A half inning later, Leyland decides to pull a red-hot relief pitcher who struck out the side in order last inning in favor of a cold Phil Coke or Daniel Schlereth. After a combination of walks and hits, the Tigers fall behind in the game and do not catch up.

Every Tiger fan is familiar with the scenarios above, and they are becoming more and more livid with giving away important games every single day. The apparent managing mistakes being made time and time again seem apparent to everyone watching the game.
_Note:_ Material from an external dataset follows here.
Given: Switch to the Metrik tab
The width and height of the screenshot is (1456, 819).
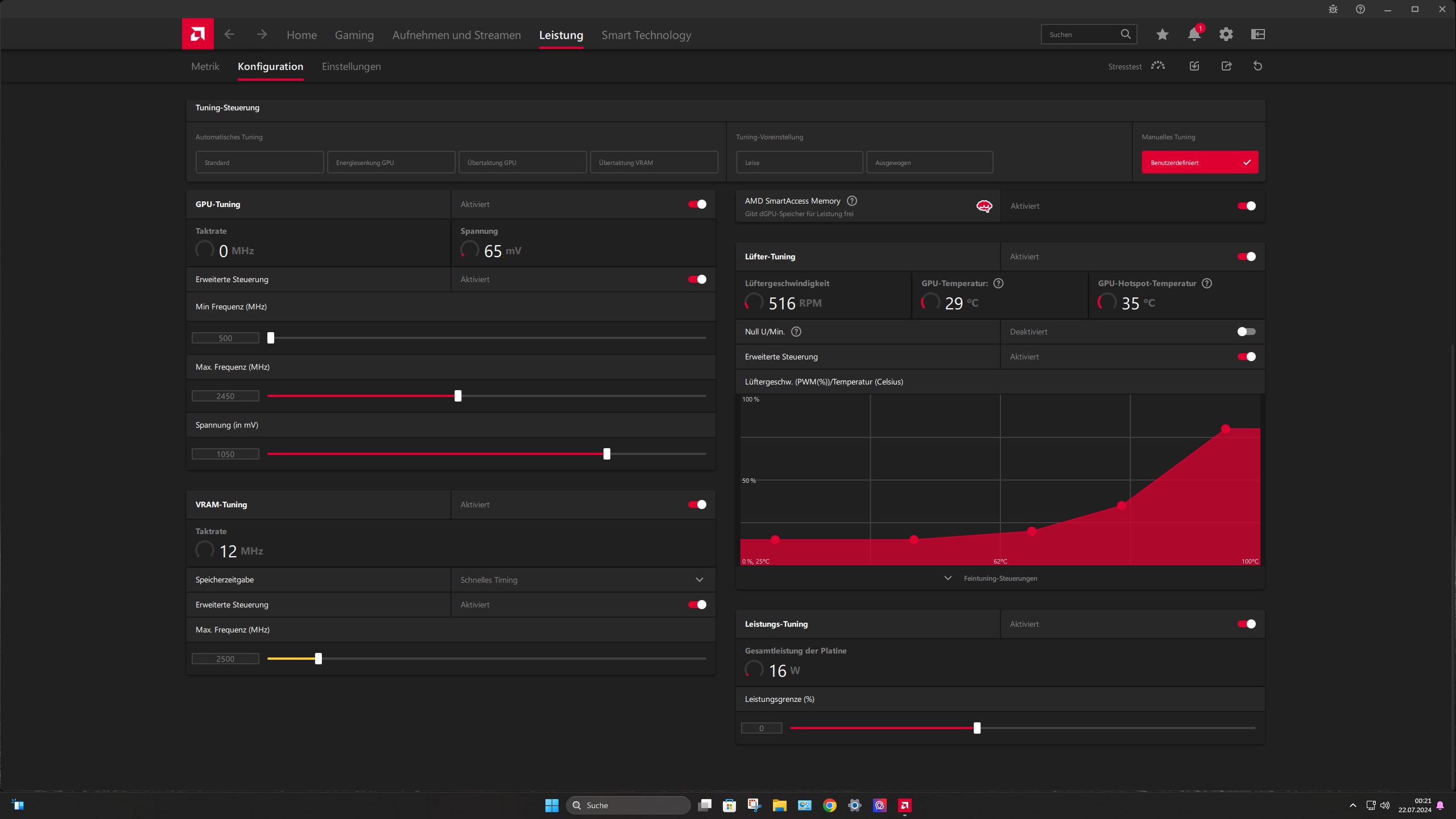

The Tigers have probably the best pitching rotation in the Central and undoubtedly the best lineup top-to-bottom in the division. What makes no sense is that the nine "regulars" hardly ever all start on the same day. Leyland seems to give everyone in the lineup at least one day off a week. There are nights where Carlos Guillen and Jhonny Peralta, not only two of the most important RBI producers on the team but also both of the middle infielders, both ride the bench while the second-stringers replace them in the lineup and on the field.


Leyland needs to take a page out of Sparky's book. Sparky always said that as long as one single fan buys a ticket for the game, the manager should put his best team possible on the field because the fan deserves to get what they paid for.
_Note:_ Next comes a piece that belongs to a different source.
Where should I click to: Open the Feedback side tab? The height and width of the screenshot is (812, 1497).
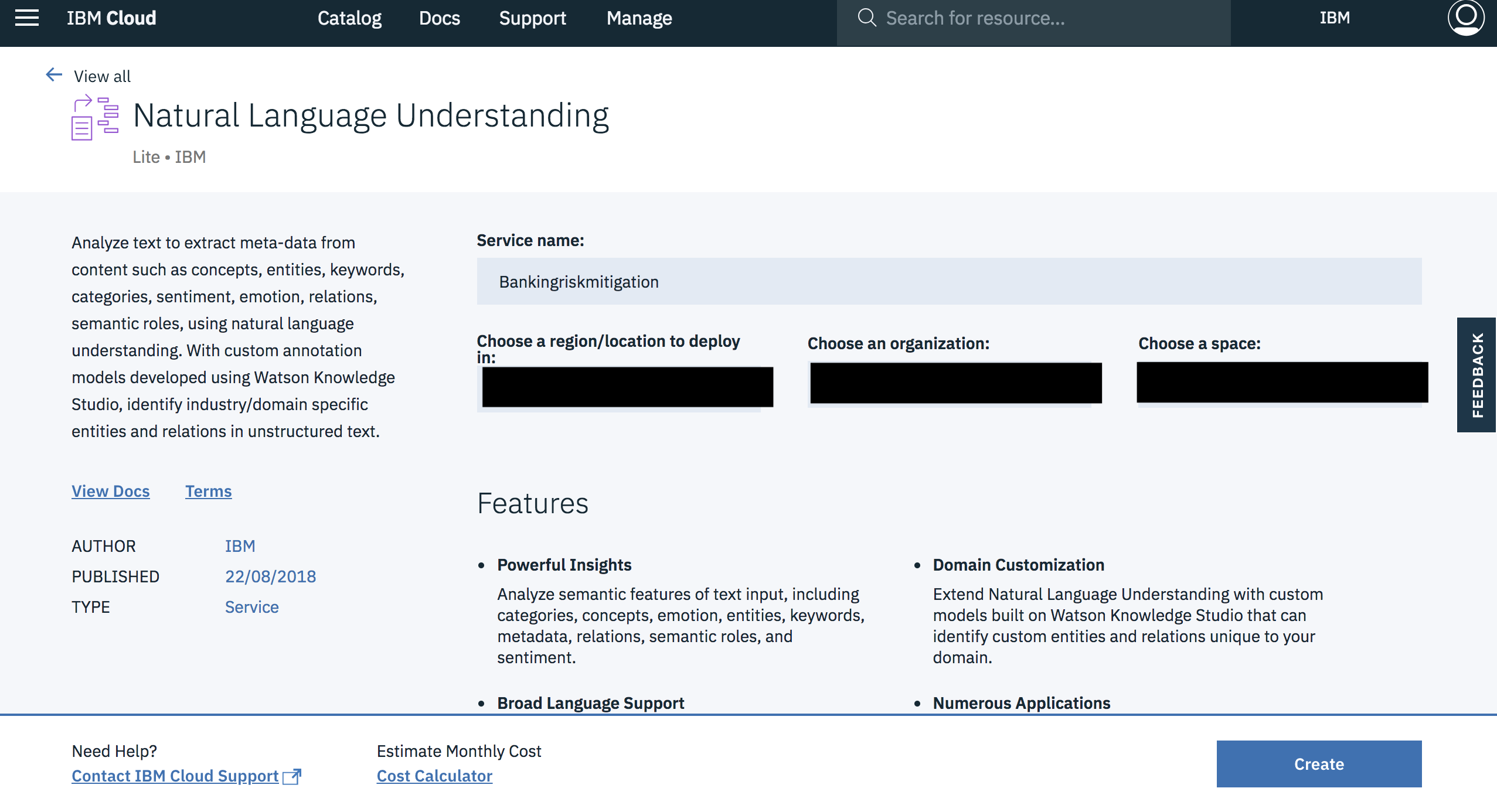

Obviously, players need a rest every once in a while, but these guys are making millions a year; they should be able to play for at least a few days in a row! Sparky led the Tigers to their most recent World Series in 1984, and you never saw him sit Lou, Tram or Gibby once a week or all at the same time did you?

Another mistake Leyland commonly makes is making probably the worst possible choices for relief pitchers late into key games. About a month ago, the Tigers were in Chicago for a pivotal series against the White Sox. The game was tied in the middle innings with one out, and Carlos Quentin, arguably the most dangerous hitter against Detroit in the past five years, is due up for Chicago. Out jogs Chance Ruffin from the bullpen in left field, ready to make his big league debut in a tie game with bases loaded against Chicago with Quentin at the plate.
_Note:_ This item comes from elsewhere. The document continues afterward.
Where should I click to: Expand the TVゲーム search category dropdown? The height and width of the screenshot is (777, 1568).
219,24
As expected, Quentin lines a double into left field and puts the White Sox ahead for good as they go on to win the game.


CHICAGO, IL - JULY 26: Wilson Betemit #20 of the Detroit Tigers drives in the winning run in the 8th inning against the Chicago White Sox at U.S. Cellular Field on July 26, 2011 in Chicago, Illinois. The Tigers defeated the White Sox 5-4. (Photo by Jonath
Jonathan Daniel/Getty Images

Here's another question that Tigers fans have been asking: Why has Wilson Betemit been getting so many days off? Brandon Inge was hitting about .170 for the year so Detroit goes out and gets Betemit: a .280 hitter and a major upgrade at the third base position. What nobody understands is why Inge played literally almost every single day while hitting .170 while Betemit hits .280 and seems to get a day off every series.

However, the most common and ridiculous mistake that Leyland makes, and I have been livid about this since he became the Tigers' manager in 2006, is that he rarely ever bunts runners over in tight games. a sacrifice bunt could and probably would be the difference between a runner on second and one out and bases empty with two outs. The Angels put together a string of division titles in the '00s thanks in part to playing small-ball and bunting runners over. If the Tigers want to win the Central this year, Leyland needs to take a page out of Mike Scioscia's book.

Despite making all of these blatant mistakes on a consistent basis, Leyland was awarded a contract extension through next season for $4 million. If the Tigers clinch the division, okay, I can live with giving him an extension. But to reward him in August while the team is closely being trailed by Cleveland and Chicago and has not accomplished anything of great significance makes absolutely no sense. Make him earn his money before handing it to him on a silver platter.